Soper wrote in the Herald at that time about helplessness and confusion as the building swayed - and the knowledge that it could have been much worse.
"It's waving from side to side, which is what this building is built to withstand. But when it's swaying, it's pretty bad," he said live on the air during an aftershock.
It would have been worse but for that earthquake-proofing.
But on Newstalk ZB this week, he said the rules that came into force soon after those 2016 quakes were an over-reaction.
"We react to these terrible events we encounter from time to time, rather than thinking about what it will mean," he told his partner Heather du Plessis-Allan last Tuesday.
"It's not unlike Cave Creek. We had health and safety regulations come in after that and they are now patently absurd for other areas in the country. So we tend to overreact when we see issues - like, dare I say, guns being taken off legitimate hunters after the dreadful mosque attacks."
Hunters owning legitimate guns - and storing and transporting them legitimately - have not been penalised by the post- 15 March law changes.
This week the Science Media Centre asked five seismic engineering experts about the changes that are slated for next year. They broadly agreed the new approach would prioritise high-risk EPBs - and could usher in a simpler, cost effective and practical retrofit process.
But several experts pointed out that it's still got to be paid for.
"It is likely a particularly large can of seismic worms is going to be kicked some distance down the road. If in doubt, move the goal posts," AUT's Professor John Tookey told the Science Media Centre in June.
He also said none of these new measures will ultimately change the eventual need to refit and strengthen buildings to ensure public safety.
When an extension of deadlines until 2028 was confirmed this week, Professor Tookey said incentives would be needed.
"In fairness to all players involved, the new measures of assessment for EPBs make a lot of sense," Professor Tookey said this week.
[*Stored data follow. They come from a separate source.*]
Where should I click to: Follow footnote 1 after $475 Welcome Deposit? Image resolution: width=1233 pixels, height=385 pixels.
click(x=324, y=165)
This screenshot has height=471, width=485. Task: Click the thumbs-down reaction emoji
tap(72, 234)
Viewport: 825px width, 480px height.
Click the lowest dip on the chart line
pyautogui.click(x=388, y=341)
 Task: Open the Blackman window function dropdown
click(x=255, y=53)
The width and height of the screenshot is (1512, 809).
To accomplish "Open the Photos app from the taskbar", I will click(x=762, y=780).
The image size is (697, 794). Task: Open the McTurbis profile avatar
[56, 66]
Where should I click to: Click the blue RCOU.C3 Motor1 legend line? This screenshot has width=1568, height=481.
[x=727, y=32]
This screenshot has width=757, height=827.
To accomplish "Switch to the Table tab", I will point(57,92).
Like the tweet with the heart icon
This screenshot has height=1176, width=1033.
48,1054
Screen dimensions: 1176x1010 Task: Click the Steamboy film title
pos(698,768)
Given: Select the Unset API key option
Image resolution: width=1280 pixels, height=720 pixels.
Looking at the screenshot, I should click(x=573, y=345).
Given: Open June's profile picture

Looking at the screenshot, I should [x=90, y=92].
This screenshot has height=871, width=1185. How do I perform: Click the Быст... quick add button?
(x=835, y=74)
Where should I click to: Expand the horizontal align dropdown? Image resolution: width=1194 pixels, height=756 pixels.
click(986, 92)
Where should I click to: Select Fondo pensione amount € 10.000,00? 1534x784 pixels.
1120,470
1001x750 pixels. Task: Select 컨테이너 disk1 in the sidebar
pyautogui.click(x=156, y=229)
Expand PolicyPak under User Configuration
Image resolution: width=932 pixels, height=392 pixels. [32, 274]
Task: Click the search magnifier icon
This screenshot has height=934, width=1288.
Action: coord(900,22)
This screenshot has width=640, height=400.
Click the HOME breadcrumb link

"Providing partial grants and preferential loans to undertake such works could have had a significant stimulation effect on the economy. Stimulating this sort of work has huge benefits. Firstly in the form of public safety - and secondly, in that none of it is ever going to get any cheaper for clients or government to undertake, no matter how frequently the rules are changed and how far down the road the can is kicked."
However, that warning went unamplified in the media this week - unlike the opinions of some pundits.